PESCARA. Il biologico, quello vero, è un concetto di qualità, salubrità, valore aggiunto di un prodotto. Basta crederci e avere gli strumenti per mettere in pratica concretamente un ciclo produttivo “bio”. A raccontare le potenzialità di una impostazione biologica quale opportunità per pensare allo sviluppo della nostra regione in chiave agroalimentare, è Valentino Sciotti, presidente e amministratore delegato del Farnese Group, un colosso del vino del sud Italia, con matrice e sede in Abruzzo, nel Castello Caldora di Ortona, che si occupa di vitivinicoltura anche in Puglia, Basilicata, Campania e Sicilia, e raggiunge 70 Paesi nel mondo con le proprie etichette, per il 99% provenienti da vitigni autoctoni. Sciotti crede molto nei territori del sud e i numeri del gruppo, con un fatturato che ormai supera di gran lunga i 50 milioni di euro, gli danno ragione. L'impostazione bio, secondo l'ad di Farnese, è una delle patenti di affidabilità per la crescita all'estero.

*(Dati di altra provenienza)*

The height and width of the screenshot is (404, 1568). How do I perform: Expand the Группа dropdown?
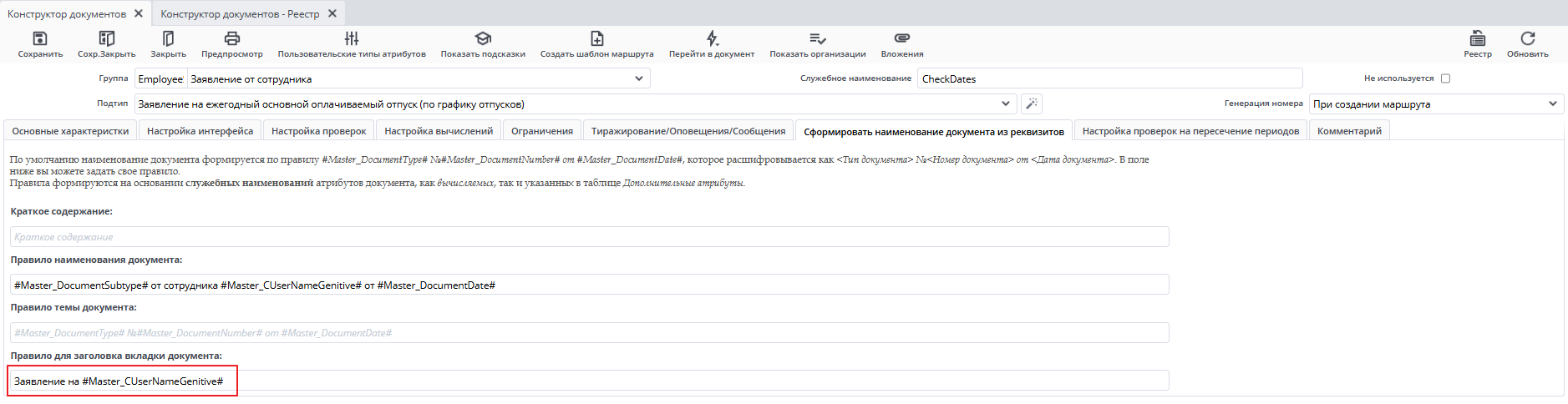(638, 78)
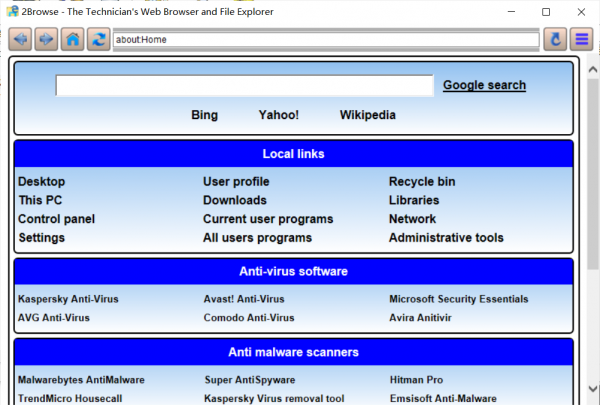Click the vertical scrollbar down arrow
Image resolution: width=600 pixels, height=405 pixels.
click(590, 396)
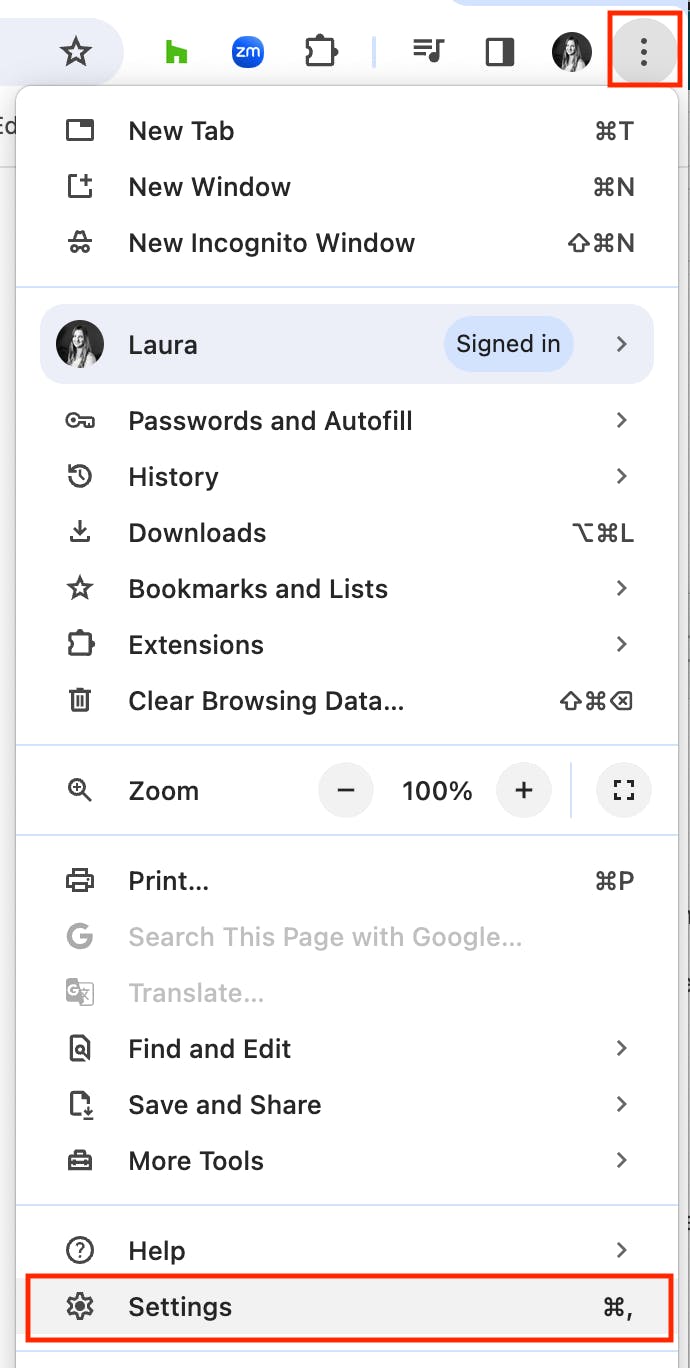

Biologico è ormai sinonimo di bontà del prodotto, ma no sempre questo concetto passa.

«Si parla tanto di produzione bio, spesso però oggi “biologico” è anzitutto, quando non solo, un trend commerciale. Io lo vorrei intendere soprattutto come uno strumento di rispetto per l'ambiente e per i consumatori».

In ambito vitivinicolo, quali sono rischi e pregi di una produzione biologica?

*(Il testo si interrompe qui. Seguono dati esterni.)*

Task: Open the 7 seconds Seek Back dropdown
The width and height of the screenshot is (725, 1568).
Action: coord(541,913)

«Rischi non ce ne sono, il biologico comporta però costi più alti e la necessità di elevare il livello di professionalità dei contadini in materia. Forse occorrerebbero ulteriori corsi di formazione nei quali coinvolgere anche esperti del settore medico che aiutino a capire che produrre “bio” significa, per un contadino, per i suoi figli e i suoi nipoti, non respirare più quei veleni che oggi vengono liberati nell'aria in modo incontrollato e che colpiscono chi ha a che fare con i trattamenti più di chi consuma e utilizza i prodotti. Quanto ai vantaggi, possono essere enormi, ma è possibile ragionarci su solo se si fa sistema, tutti insieme, quanto a colture biologiche».

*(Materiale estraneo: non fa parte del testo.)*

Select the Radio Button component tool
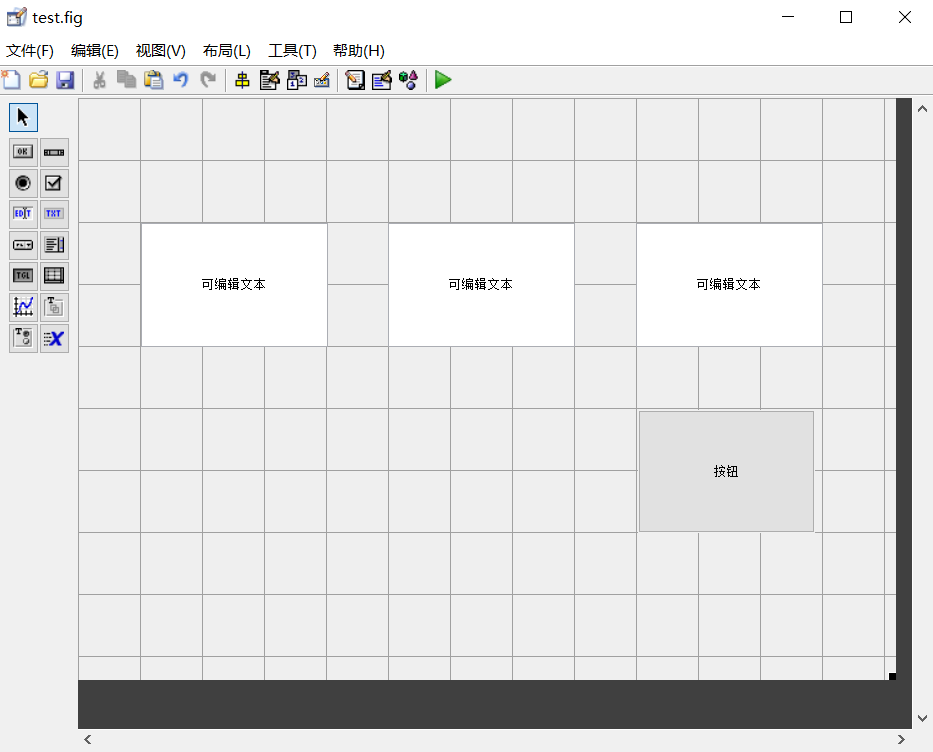 (x=23, y=183)
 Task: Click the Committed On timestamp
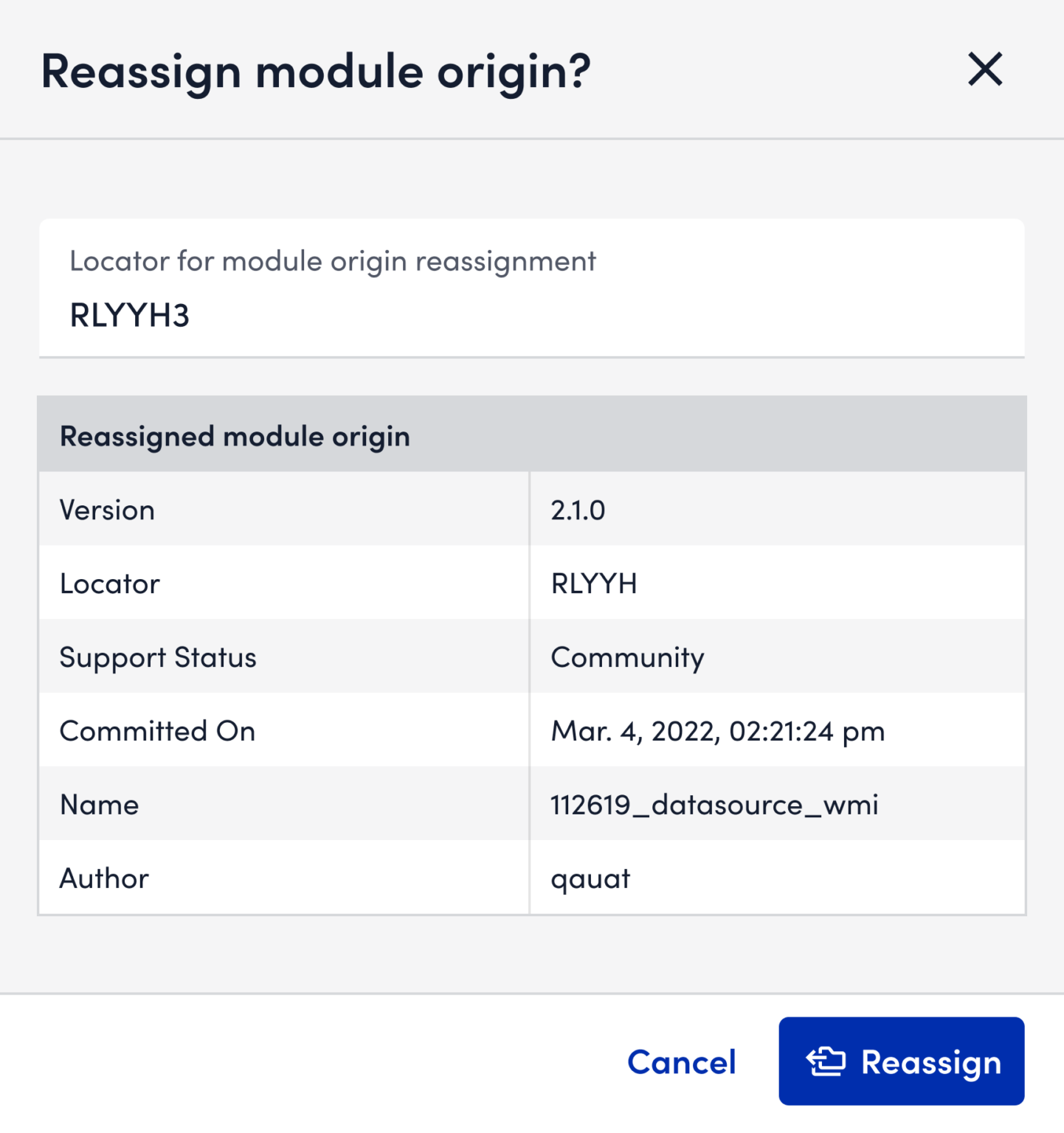click(718, 731)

La sua azienda come ha affrontato il biologico?

«Ci muoviamo in questa direzione da tanto. I nostri vigneti di proprietà sono tutti a coltura biologica da molti anni ma, a differenza di quella che è la tendenza di mercato, solo lo scorso anno abbiamo deciso di presentare come bio l’espressione più alta del nostro Montepulciano d’Abruzzo, l’Opi, un Colline Teramane Docg Riserva».

Perché avete atteso quasi 10 anni dalla certificazione per l'esordio sul mercato?

«Perché la certificazione biologica è stata associata troppo spesso a prodotti di livello qualitativo inferiore ma con prezzi più alti. Credo che il bio può avere un futuro solo se associato a vini di alta qualità e non ai vini di prima fascia, vini che ai contadini non portano reddito proporzionato ai maggiori costi che sostengono».

Crede ancora che l’Abruzzo debba diventare la regione bio, oltre che verde, d'Europa?

«Sono stato il primo, forse ancora l'unico, a dire che l'Abruzzo avrà un futuro di rapido successo, sia per i suoi prodotti agricoli che per il turismo, solo se verrà dichiarata bio nella sua interezza. Potremmo essere la prima regione al mondo ad attirare i favori delle centinaia di milioni di persone del pianeta che abbracciano uno stile di vita più “green”. Trasmettere questo messaggio nella regione più verde d'Europa, con i nostri numerosi Parchi, sarebbe un veicolo pubblicitario di forza dirompente, che potrebbe farci guadagnare almeno 50 anni nella crescita economica. L'idea resta buona, ma bisogna bruciare tutti gli altri sui tempi».